クラウドエースSRE部でハッキングコンテスト(Capture The Flag)やってみた
はじめに
記事の目的
こんにちは、クラウドエース SRE部 に所属している
クラウドエースではギルドと呼ばれる任意参加型の技術習得・自己学習制度が存在します。
筆者はセキュリティギルド(セキュリティに関する学習グループ)に所属しています。
少し前に、セキュリティギルドが主催となり、クラウドエースのSRE部内の活動として「CTF」を実施いたしました。
本日は、その結果と解説を踏まえ、読者の皆様にも Google Cloud のセキュリティについて今一度見つめ直していただく場となれば幸いです。
CTF とは
CTF(Capture The Flag)とは、ざっくり言えばシステム内に隠された文字列等の答えを見つけ、その正確性と速度を競うハッキングコンテストです。

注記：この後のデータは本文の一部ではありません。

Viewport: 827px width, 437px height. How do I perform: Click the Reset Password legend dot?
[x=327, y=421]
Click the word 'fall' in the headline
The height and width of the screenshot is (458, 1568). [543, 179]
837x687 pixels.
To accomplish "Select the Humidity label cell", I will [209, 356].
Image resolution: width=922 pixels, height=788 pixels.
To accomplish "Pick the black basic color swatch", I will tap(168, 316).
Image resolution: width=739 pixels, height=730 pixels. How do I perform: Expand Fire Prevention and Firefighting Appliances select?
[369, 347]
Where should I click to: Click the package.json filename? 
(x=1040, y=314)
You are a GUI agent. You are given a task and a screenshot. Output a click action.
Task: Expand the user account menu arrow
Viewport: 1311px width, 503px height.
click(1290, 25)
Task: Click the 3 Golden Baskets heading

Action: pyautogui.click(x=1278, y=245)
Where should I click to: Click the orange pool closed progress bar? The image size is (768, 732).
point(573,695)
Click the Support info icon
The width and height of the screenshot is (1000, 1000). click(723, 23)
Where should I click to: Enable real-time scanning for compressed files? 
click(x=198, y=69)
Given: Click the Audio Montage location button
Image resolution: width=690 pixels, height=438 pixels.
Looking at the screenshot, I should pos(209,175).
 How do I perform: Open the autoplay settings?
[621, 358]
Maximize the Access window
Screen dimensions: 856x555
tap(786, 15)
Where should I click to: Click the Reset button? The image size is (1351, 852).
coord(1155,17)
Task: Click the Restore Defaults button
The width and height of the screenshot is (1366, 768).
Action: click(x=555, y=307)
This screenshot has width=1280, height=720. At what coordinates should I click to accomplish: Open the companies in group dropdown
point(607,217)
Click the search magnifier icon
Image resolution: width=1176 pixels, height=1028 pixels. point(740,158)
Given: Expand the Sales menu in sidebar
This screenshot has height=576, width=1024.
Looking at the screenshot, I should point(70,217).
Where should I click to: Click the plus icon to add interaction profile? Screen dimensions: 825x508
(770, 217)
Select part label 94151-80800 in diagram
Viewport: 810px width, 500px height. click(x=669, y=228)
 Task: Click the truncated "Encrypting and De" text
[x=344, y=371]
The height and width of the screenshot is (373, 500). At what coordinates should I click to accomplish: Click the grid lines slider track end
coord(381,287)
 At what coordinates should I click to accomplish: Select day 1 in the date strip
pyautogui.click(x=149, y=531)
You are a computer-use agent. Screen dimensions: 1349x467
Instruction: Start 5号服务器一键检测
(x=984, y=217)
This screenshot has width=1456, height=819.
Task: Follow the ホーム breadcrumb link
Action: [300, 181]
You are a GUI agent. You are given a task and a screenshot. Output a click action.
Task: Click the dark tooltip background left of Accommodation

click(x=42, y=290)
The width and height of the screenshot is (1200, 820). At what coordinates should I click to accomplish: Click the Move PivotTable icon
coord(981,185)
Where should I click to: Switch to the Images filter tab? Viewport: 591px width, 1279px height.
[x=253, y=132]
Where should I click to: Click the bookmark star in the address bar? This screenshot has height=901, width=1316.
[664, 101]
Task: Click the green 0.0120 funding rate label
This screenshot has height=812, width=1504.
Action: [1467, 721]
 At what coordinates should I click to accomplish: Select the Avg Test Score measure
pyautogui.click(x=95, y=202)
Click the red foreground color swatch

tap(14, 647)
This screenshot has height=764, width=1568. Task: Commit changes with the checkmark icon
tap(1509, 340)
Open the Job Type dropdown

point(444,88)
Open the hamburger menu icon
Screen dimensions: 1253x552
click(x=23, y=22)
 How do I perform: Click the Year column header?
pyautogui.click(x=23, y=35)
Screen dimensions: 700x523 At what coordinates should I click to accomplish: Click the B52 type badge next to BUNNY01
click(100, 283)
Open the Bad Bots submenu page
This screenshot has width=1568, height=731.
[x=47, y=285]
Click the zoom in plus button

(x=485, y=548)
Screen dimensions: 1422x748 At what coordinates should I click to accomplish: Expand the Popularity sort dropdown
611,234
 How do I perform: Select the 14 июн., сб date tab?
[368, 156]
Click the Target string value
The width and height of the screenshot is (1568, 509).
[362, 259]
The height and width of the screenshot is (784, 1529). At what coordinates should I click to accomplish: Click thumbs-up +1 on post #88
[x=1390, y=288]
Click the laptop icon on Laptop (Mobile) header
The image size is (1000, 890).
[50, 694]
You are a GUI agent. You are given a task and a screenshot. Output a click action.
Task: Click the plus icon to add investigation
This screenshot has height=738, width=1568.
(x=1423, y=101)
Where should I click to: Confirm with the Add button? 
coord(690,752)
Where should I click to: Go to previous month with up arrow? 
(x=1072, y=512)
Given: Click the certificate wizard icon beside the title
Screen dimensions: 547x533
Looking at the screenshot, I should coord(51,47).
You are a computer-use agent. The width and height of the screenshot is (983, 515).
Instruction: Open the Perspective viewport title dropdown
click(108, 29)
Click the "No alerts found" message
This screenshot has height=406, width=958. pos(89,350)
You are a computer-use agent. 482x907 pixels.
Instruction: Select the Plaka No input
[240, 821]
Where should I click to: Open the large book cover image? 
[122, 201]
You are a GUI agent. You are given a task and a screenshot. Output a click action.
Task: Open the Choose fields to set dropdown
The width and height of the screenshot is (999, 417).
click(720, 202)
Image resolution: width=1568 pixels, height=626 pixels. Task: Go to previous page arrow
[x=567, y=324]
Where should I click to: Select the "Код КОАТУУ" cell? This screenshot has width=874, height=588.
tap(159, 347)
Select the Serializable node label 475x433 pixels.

本件では、Google Cloud に特化したシナリオを作成し、セキュリティギルドのメンバー(以下、ギルメンと呼称)によって実際にシステムを構築しました。
CTF(Capture The Flag)とは、情報セキュリティの分野では、専門知識や技術を駆使して隠されているFlag(答え)を見つけ出し、時間内に獲得した合計点数を競うハッキングコンテストを指します。
クラウドエース版 CTF のシナリオ
実際のシナリオは以下の通りです。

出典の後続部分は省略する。